Build Transformer Network for Time Series Regression
This example shows how to interactively build and train a transformer network to predict engine torque using the Time Series Modeler app. You can use the Time Series Modeler app to build, train, and compare models for time series forecasting.
A transformer is a network architecture that uses attention layers to learn long-distance temporal correlations. While transformers are often used at large scale for language modeling, they are also effective at modeling conventional time series.
By default, the app trains the network using a GPU if one is available and if you have Parallel Computing Toolbox™.
Load Data
Load and display the engine data timetable.
load SIEngineData.mat IOData stackedplot(IOData) title("SI Engine Signals")

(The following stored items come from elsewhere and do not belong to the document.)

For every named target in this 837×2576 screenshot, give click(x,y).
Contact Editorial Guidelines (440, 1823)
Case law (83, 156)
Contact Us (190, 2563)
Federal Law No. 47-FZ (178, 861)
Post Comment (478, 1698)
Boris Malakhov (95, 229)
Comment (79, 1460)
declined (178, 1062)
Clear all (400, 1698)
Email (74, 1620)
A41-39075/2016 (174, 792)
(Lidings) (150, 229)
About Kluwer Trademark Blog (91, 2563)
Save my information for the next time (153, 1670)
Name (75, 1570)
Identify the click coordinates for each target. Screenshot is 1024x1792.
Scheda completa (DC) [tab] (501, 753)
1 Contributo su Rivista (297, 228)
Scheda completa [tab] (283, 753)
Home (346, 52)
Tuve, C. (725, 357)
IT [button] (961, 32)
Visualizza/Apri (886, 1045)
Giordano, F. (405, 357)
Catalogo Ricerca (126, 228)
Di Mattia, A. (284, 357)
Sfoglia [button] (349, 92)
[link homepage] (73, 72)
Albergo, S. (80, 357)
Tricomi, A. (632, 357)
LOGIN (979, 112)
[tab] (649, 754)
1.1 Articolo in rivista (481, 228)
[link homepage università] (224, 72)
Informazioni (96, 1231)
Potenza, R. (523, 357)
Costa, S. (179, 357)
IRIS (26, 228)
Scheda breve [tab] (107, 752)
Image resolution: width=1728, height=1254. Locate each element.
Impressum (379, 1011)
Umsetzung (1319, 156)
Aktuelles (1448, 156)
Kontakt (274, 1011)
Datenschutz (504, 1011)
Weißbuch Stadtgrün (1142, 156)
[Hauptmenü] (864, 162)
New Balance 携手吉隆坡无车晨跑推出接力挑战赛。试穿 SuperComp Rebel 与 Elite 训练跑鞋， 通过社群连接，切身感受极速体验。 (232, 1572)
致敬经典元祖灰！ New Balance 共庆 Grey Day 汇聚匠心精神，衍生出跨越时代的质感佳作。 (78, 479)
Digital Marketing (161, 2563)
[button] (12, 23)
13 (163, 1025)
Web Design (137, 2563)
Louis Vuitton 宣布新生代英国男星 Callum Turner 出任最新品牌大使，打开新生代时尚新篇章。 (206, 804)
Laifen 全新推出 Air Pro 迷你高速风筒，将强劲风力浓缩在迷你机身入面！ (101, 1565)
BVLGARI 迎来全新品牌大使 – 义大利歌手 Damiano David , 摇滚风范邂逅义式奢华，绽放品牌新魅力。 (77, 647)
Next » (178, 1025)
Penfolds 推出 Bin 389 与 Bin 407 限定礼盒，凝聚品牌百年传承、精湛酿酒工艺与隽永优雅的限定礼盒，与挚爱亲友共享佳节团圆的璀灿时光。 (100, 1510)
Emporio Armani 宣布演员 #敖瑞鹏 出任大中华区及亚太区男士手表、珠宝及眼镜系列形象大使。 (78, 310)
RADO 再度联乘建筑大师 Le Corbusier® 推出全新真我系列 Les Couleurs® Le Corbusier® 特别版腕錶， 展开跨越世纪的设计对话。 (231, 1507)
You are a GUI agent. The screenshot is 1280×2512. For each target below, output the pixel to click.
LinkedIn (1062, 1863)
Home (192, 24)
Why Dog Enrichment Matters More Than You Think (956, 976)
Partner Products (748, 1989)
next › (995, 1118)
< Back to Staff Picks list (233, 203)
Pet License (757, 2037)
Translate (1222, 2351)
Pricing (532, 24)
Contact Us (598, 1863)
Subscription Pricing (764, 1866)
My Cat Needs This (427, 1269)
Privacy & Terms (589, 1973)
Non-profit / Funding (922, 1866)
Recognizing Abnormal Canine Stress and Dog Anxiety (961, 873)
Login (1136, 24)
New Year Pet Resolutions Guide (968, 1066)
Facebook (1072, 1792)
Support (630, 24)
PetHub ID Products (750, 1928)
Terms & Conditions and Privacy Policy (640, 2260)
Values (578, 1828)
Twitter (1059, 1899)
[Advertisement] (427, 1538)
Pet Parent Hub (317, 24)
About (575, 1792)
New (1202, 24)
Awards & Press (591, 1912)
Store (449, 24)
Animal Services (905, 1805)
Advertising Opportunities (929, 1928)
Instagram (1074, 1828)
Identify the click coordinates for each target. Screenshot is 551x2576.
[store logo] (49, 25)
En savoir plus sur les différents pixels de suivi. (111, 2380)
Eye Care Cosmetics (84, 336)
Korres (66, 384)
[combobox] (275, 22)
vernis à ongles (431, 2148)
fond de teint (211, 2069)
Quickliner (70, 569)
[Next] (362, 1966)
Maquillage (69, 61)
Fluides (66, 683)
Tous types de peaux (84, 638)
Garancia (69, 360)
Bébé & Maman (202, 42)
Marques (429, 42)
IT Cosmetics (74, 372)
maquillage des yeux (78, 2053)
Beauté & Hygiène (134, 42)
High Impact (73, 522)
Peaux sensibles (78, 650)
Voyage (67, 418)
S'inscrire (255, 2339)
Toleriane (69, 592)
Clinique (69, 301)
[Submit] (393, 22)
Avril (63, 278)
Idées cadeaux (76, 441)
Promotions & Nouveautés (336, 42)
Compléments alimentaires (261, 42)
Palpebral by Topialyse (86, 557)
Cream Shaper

The raw data contains over one hundred thousand observations of engine torque (the response) as a function of these predictor variables, measured at 10 Hz:
Throttle position (degrees)
Wastegate valve area (aperture percentage)
Engine speed (RPM)
Spark timing (degrees)
Preprocess Data
To improve the performance of the transformer networks, divide the engine torque data into a cell array with windows of 40 seconds each. This division lets you build networks with fewer learnable parameters (for example, in the position encoding), reduces memory requirements for the transformer, and speeds up training. This division also moves the data from the time dimension to the batch dimension. In the batch dimension, the data is processed in parallel. As a result, the network sees more data at any given time during training, further speeding up training. The Time Series Modeler app can split a single time series into windows but in this example, the data has multiple time series, so you must manually split the data.
To speed up model training, downsample the time series from 10 Hz to 2 Hz. This also ensures that each timetable is regularly sampled, which is necessary when using Time Series Modeler.
windowLength = 400; numWindows = floor(size(IOData,1)/windowLength); reducedSampleRate = 2; for i=1:numWindows windowIdx = 1 + (i-1)*windowLength:i*windowLength; data = IOData(windowIdx,:); windowedData{i} = retime(data,"regular","linear",SampleRate=reducedSampleRate); end
Train Transformer Network in Time Series Modeler App
Import Data
Open the Time Series Modeler app.
timeSeriesModeler
To import the predictors and responses into the app, click the New button on the toolstrip. The Import Data dialog box opens.
In the Import Data dialog box, select Import responses and predictors from the same variable and import the windowedData variable. Select Response for the EngineTorque feature, and verify that Predictor is selected for all other features. To use the last 20% of the time series as validation data, keep the default value of 20% in the Percentage of data to use for validation box. Click Import.

To verify that the data is correct, on the Data tab, view the Observation Preview pane. To display the predictor channels, in the Observation Preview pane, set the Type to Predictor. The app displays four predictor channels, each corresponding to one of the predictors, such as ThrottlePosition.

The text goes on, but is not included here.